▶ **AVAILABLE DATA**:
*** Block opens ***

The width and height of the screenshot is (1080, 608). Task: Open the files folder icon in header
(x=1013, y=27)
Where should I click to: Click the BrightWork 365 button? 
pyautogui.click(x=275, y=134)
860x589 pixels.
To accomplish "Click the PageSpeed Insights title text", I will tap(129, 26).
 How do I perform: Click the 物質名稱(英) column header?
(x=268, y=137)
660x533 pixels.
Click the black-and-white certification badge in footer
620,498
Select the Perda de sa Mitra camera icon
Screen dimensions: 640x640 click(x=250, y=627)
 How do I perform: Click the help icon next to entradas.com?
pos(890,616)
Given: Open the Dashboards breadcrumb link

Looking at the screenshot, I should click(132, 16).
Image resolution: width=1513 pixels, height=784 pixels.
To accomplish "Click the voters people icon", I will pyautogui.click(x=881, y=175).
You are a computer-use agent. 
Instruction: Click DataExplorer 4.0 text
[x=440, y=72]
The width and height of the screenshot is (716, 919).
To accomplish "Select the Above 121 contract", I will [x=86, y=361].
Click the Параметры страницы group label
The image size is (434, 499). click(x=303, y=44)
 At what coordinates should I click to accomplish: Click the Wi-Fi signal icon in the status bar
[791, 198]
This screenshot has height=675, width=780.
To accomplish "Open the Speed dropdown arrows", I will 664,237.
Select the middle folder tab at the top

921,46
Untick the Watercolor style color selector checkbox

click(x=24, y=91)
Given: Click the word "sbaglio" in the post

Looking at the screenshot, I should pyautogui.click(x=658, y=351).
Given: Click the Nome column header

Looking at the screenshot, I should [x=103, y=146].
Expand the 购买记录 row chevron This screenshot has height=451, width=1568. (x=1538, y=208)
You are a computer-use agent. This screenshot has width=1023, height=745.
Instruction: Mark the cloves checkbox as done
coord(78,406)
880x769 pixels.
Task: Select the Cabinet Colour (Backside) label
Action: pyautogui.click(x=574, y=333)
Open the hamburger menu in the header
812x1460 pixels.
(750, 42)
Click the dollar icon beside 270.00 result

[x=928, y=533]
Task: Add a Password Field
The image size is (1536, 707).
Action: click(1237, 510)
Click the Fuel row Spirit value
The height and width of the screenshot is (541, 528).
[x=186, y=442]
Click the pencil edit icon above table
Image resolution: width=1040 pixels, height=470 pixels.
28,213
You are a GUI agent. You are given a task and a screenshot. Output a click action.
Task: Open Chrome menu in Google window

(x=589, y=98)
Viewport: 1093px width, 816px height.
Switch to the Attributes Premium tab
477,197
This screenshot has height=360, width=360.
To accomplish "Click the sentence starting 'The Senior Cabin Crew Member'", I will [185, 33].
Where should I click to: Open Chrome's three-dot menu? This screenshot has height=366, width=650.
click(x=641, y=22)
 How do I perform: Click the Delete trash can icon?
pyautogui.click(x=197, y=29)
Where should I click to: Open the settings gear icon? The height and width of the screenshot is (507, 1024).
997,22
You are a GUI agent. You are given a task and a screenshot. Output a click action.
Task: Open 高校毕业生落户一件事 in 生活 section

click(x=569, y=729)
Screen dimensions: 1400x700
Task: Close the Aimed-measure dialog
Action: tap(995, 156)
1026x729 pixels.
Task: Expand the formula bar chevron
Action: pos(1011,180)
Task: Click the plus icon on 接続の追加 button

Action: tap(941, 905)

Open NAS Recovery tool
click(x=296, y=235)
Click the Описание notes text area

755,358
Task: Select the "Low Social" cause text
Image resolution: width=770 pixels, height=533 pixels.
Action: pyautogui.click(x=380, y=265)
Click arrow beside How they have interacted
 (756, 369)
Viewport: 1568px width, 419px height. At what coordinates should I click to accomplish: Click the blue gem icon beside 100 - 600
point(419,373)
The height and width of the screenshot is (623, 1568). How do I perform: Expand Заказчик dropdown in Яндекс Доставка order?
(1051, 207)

*** Block closes ***

▶ **DESCRIPTION OF THE TASK**: Each record needs to be given again exactly.

▶ **WRITTEN REPLY**:
The width and height of the screenshot is (1080, 608). Task: Open the files folder icon in header
(x=1013, y=27)
Where should I click to: Click the BrightWork 365 button? 
pyautogui.click(x=275, y=134)
860x589 pixels.
To accomplish "Click the PageSpeed Insights title text", I will tap(129, 26).
 How do I perform: Click the 物質名稱(英) column header?
(x=268, y=137)
660x533 pixels.
Click the black-and-white certification badge in footer
620,498
Select the Perda de sa Mitra camera icon
Screen dimensions: 640x640 click(x=250, y=627)
 How do I perform: Click the help icon next to entradas.com?
pos(890,616)
Given: Open the Dashboards breadcrumb link

Looking at the screenshot, I should click(132, 16).
Image resolution: width=1513 pixels, height=784 pixels.
To accomplish "Click the voters people icon", I will pyautogui.click(x=881, y=175).
You are a computer-use agent. 
Instruction: Click DataExplorer 4.0 text
[x=440, y=72]
The width and height of the screenshot is (716, 919).
To accomplish "Select the Above 121 contract", I will [x=86, y=361].
Click the Параметры страницы group label
The image size is (434, 499). click(x=303, y=44)
 At what coordinates should I click to accomplish: Click the Wi-Fi signal icon in the status bar
[791, 198]
This screenshot has height=675, width=780.
To accomplish "Open the Speed dropdown arrows", I will 664,237.
Select the middle folder tab at the top

921,46
Untick the Watercolor style color selector checkbox

click(x=24, y=91)
Given: Click the word "sbaglio" in the post

Looking at the screenshot, I should pyautogui.click(x=658, y=351).
Given: Click the Nome column header

Looking at the screenshot, I should [x=103, y=146].
Expand the 购买记录 row chevron This screenshot has height=451, width=1568. (x=1538, y=208)
You are a computer-use agent. This screenshot has width=1023, height=745.
Instruction: Mark the cloves checkbox as done
coord(78,406)
880x769 pixels.
Task: Select the Cabinet Colour (Backside) label
Action: pyautogui.click(x=574, y=333)
Open the hamburger menu in the header
812x1460 pixels.
(750, 42)
Click the dollar icon beside 270.00 result

[x=928, y=533]
Task: Add a Password Field
The image size is (1536, 707).
Action: click(1237, 510)
Click the Fuel row Spirit value
The height and width of the screenshot is (541, 528).
[x=186, y=442]
Click the pencil edit icon above table
Image resolution: width=1040 pixels, height=470 pixels.
28,213
You are a GUI agent. You are given a task and a screenshot. Output a click action.
Task: Open Chrome menu in Google window

(x=589, y=98)
Viewport: 1093px width, 816px height.
Switch to the Attributes Premium tab
477,197
This screenshot has height=360, width=360.
To accomplish "Click the sentence starting 'The Senior Cabin Crew Member'", I will [185, 33].
Where should I click to: Open Chrome's three-dot menu? This screenshot has height=366, width=650.
click(x=641, y=22)
 How do I perform: Click the Delete trash can icon?
pyautogui.click(x=197, y=29)
Where should I click to: Open the settings gear icon? The height and width of the screenshot is (507, 1024).
997,22
You are a GUI agent. You are given a task and a screenshot. Output a click action.
Task: Open 高校毕业生落户一件事 in 生活 section

click(x=569, y=729)
Screen dimensions: 1400x700
Task: Close the Aimed-measure dialog
Action: tap(995, 156)
1026x729 pixels.
Task: Expand the formula bar chevron
Action: pos(1011,180)
Task: Click the plus icon on 接続の追加 button

Action: tap(941, 905)

Open NAS Recovery tool
click(x=296, y=235)
Click the Описание notes text area

755,358
Task: Select the "Low Social" cause text
Image resolution: width=770 pixels, height=533 pixels.
Action: pyautogui.click(x=380, y=265)
Click arrow beside How they have interacted
 (756, 369)
Viewport: 1568px width, 419px height. At what coordinates should I click to accomplish: Click the blue gem icon beside 100 - 600
point(419,373)
The height and width of the screenshot is (623, 1568). How do I perform: Expand Заказчик dropdown in Яндекс Доставка order?
(1051, 207)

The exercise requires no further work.